La crainte des retours

Nous savons que les motivations profondes des acteurs de l’ombre sont la prédation, la prévarication et les luttes d’influence. Il y a les beaux discours pour la presse internationale et la réalité du terrain.

Les braves villageois kurdes qui ont trouvé ces belles maisons vides, des villages chrétiens abandonnés, ne sont pas les seuls responsables. Ils ont des mentors, liés au régime, et disposant de relais dans les administrations – dont celle du Diyanet, l’administration religieuse –, de réseaux organisés. La situation n’a guère changé dans le Sud-Est depuis la fin de l’Empire, entre clientélisme et conservatisme. S’y ajoute maintenant le partage des richesses, entre amis. À vrai dire, les chrétiens locaux sont déjà dépassés.

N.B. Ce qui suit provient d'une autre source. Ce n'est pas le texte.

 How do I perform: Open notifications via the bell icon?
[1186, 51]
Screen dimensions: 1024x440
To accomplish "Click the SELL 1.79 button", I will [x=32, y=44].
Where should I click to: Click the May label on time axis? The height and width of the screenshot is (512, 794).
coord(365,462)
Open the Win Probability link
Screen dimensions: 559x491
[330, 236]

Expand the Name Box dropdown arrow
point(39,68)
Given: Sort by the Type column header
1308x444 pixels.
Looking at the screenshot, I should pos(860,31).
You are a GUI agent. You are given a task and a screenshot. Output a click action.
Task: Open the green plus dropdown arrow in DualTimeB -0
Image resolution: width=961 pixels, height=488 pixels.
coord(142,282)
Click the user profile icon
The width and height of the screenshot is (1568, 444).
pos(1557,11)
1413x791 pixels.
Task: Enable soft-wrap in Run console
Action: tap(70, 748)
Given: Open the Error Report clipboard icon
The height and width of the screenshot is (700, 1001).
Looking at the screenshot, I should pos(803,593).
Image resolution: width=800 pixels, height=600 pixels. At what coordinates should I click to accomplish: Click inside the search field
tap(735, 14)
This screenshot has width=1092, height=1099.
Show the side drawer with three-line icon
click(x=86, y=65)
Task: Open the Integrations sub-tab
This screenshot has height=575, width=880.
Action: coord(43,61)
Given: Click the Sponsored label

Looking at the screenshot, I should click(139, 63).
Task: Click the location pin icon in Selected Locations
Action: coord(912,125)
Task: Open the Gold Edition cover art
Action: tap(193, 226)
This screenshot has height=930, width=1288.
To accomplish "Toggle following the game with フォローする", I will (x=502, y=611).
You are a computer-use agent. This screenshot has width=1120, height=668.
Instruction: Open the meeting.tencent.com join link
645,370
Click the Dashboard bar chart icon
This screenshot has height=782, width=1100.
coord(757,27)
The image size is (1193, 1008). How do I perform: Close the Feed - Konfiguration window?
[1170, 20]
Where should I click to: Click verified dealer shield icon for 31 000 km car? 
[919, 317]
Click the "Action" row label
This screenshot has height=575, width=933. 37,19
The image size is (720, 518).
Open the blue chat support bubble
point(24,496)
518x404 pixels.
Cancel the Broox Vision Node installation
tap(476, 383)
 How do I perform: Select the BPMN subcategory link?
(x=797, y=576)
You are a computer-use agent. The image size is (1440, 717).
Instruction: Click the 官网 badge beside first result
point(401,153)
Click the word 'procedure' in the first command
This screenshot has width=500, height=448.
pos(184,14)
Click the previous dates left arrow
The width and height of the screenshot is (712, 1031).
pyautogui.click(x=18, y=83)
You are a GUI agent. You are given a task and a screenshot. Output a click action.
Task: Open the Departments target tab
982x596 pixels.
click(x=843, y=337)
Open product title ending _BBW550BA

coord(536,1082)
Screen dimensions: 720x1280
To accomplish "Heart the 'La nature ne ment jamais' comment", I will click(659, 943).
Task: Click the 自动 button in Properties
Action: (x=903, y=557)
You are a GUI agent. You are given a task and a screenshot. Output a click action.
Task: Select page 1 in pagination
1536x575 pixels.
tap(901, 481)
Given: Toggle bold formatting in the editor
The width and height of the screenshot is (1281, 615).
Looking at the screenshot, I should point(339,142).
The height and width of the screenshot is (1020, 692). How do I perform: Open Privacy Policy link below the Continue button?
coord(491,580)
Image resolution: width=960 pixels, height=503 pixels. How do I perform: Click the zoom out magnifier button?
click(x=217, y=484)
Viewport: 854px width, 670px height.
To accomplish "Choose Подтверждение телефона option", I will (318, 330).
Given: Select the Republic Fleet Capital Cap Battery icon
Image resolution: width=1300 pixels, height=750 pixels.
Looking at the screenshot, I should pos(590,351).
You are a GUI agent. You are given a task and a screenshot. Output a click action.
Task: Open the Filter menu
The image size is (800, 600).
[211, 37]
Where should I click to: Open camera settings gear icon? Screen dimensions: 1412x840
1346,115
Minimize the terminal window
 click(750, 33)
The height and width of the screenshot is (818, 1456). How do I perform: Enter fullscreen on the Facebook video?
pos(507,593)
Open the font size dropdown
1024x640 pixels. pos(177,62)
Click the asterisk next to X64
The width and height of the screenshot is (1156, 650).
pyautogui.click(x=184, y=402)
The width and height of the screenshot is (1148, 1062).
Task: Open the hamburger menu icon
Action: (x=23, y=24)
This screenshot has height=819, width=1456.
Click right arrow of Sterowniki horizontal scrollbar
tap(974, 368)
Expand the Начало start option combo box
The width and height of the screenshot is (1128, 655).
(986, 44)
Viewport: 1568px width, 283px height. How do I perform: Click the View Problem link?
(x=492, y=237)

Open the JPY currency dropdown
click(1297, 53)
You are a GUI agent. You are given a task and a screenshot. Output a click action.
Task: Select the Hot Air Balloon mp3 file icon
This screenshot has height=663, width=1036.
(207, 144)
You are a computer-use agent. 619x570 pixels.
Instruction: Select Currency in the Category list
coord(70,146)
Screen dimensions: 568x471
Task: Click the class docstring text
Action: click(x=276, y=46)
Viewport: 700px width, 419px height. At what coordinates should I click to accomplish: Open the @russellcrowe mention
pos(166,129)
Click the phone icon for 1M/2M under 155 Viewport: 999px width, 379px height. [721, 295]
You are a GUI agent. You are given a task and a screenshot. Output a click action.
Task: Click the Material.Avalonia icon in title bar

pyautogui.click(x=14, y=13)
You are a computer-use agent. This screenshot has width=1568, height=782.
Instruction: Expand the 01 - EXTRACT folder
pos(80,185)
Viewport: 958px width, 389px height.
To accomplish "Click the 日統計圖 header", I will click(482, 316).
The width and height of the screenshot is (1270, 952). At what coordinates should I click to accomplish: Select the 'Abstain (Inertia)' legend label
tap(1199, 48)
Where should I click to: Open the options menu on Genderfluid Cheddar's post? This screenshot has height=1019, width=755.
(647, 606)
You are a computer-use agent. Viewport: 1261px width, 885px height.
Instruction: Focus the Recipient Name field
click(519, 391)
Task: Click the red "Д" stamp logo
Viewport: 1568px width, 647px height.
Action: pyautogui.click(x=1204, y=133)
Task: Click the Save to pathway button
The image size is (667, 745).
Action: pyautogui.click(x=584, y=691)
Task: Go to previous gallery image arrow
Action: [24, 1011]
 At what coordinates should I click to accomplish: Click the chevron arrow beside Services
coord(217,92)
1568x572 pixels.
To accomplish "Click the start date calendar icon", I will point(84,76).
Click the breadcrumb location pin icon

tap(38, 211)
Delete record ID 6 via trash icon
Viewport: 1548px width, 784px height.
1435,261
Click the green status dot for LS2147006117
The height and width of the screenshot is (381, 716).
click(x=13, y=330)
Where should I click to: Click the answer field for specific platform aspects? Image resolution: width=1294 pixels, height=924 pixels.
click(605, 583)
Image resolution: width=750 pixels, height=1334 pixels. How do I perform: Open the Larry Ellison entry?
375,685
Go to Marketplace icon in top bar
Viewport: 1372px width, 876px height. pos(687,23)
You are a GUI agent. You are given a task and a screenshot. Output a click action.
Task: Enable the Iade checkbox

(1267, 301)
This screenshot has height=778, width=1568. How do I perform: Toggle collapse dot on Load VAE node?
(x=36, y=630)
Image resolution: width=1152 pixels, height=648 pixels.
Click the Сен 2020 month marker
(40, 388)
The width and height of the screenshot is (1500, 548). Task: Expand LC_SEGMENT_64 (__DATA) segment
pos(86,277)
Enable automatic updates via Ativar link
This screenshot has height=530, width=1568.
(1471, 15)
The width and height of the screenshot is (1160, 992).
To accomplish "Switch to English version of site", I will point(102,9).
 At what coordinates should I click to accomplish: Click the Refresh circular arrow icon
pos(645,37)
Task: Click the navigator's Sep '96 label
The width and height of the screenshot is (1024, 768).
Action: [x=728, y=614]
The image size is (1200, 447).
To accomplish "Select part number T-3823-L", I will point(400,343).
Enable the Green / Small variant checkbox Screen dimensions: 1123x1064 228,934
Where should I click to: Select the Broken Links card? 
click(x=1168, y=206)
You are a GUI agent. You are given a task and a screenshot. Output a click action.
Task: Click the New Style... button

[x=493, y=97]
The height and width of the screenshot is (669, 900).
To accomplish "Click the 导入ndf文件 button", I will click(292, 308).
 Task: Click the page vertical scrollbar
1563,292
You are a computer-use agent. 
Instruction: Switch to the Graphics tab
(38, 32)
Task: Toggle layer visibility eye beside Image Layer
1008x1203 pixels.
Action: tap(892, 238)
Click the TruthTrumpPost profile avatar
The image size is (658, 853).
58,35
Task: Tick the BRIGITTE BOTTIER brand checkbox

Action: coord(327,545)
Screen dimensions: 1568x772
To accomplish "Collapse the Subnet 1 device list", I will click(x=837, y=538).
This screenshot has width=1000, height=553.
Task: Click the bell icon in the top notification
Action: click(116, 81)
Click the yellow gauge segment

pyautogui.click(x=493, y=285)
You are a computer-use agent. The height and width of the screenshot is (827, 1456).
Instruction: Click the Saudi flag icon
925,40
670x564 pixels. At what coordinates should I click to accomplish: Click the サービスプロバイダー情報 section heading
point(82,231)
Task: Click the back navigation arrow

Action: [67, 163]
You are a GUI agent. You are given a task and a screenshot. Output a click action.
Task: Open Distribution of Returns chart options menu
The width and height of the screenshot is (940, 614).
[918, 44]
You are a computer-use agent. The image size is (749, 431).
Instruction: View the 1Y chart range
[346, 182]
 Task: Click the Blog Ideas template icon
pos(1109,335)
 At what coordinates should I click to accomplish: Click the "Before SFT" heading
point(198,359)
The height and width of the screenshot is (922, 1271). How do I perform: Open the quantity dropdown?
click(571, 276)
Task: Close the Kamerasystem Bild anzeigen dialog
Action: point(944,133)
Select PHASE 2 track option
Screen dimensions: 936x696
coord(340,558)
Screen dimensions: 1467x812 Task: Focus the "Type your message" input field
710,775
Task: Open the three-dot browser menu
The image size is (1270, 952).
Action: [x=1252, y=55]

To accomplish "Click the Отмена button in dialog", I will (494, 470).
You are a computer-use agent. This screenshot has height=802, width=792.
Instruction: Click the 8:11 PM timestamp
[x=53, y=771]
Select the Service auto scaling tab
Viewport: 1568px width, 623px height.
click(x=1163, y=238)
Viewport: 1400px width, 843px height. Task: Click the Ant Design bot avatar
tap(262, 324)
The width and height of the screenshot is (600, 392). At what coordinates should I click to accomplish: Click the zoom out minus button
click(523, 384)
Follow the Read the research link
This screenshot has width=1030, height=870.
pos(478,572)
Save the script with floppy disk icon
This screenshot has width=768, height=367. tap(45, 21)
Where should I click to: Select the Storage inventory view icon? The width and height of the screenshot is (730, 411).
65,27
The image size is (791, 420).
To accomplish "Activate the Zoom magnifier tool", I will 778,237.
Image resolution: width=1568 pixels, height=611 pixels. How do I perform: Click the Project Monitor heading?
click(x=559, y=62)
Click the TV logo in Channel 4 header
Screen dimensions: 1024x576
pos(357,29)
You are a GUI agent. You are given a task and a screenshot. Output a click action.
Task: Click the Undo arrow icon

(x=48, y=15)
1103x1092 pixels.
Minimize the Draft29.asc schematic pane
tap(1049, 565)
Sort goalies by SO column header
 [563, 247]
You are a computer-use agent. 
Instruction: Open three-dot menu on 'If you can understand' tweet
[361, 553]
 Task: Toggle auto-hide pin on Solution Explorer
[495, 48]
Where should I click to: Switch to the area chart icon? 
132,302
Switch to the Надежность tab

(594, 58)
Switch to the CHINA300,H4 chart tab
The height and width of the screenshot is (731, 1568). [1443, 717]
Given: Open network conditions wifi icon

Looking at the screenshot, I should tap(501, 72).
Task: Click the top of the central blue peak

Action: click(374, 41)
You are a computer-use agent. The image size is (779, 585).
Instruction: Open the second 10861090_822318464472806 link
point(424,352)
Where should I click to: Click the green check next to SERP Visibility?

J’évoquais le printemps syriaque dans un article précédent, il fut bien court. Le patriarche et ses évêques n’ont rien à opposer sinon les nuits blanches de l’angoisse, la soumission, et les sommes dépensées en avocats, alors qu’il y a tant à faire dans le Tur Abdin pour l’éducation des enfants, le développement des villages, la restauration des édifices et la diffusion d’un riche patrimoine, intellectuel, spirituel. Mar Gabriel pourrait devenir un modèle de développement agricole.

La petite communauté a fait repousser des arbres, des vergers, des kilomètres d’oliviers et de pistachiers. Il fait travailler des dizaines d’ouvriers kurdes. Des Syriaques d’Europe pourraient revenir et faire profiter de leur expérience à toute une province. Cela a déjà commencé dans plusieurs villages, et c’est peut-être là qu’il faut chercher les raisons cachées de ces procès. La crainte des retours. Celui de devoir partager la terre.

Le droit ou l’intérêt

L’idée d’un bail emphytéotique a été évoquée, me dit-on, l’État deviendrait propriétaire et les chrétiens locataires.

Quatre-vingt-dix-neuf ans de répit et après ? Quel loyer pour quinze siècles d’histoire ? Doivent-ils payer pour rester chez eux ? Autant de questions qui restent sans réponse malgré les intentions affichées. Mar Gabriel pourrait devenir à moyen terme un musée avec un guichet payant à l’entrée. Deir al-Zaafaran est déjà engagé sur cette pente dangereuse. Pourquoi ne pas envisager une solution radicale et neuve pour un pays de démocratie élective. Reconnaître l’existence juridique de toutes ces communautés, de leurs biens, de leur liberté d’expression, pour les graver dans le marbre scintillant d’Aphrodisias.

Mais c’est un rêve. Le rapport au passé a quelque chose de maladif dans ce pays. Et puis la politique, les concessions que l’on ne peut se permettre, les gages donnés. Erdoğan serait partisan d’un règlement d’ensemble, c’est le message qu’il a voulu faire passer, mais encore faut-il pouvoir assumer le poids politique d’un tel geste. Après les élections, dit-on… Pas de réciprocité possible avec les Syriaques, ils n’ont rien à donner en échange. Ah si, le retour du patriarcat à Mardin, cela ferait bien dans le paysage ! – « Nous pourrions accepter cette demande si les mêmes droits que nous avons en Syrie nous étaient accordés : organiser nos synodes comme nous l’entendons, nommer un patriarche de la nationalité qui nous plaît, posséder nos églises, nos terrains, nos écoles, et avoir nos séminaires… » Autant dire l’impossible. « Nous avons plus de droits en Syrie qu’en Turquie, continue le métropolite, mais si le gouvernement répond à nos demandes, nous pourrions officiellement le remercier. » La question d’un député syriaque se présentant sous bannière AKP pour les élections de juin prochain a aussi été évoquée.

Pourquoi pas ? De toute façon, ils vont gagner, alors autant se mettre du côté des plus forts. Enfin l’actualité syrienne, le patriarche voulant témoigner auprès de ses interlocuteurs de l’importance de la stabilité. Les prélats ont toujours été un peu des ambassadeurs. Les chrétiens savent de quoi ils parlent. En Irak aussi, ils étaient 10 % de la population. Concilier réformes et sécurité, sans hypothéquer les investissements venus de Turquie. À n’en pas douter, un message qui sera compris, celui-là.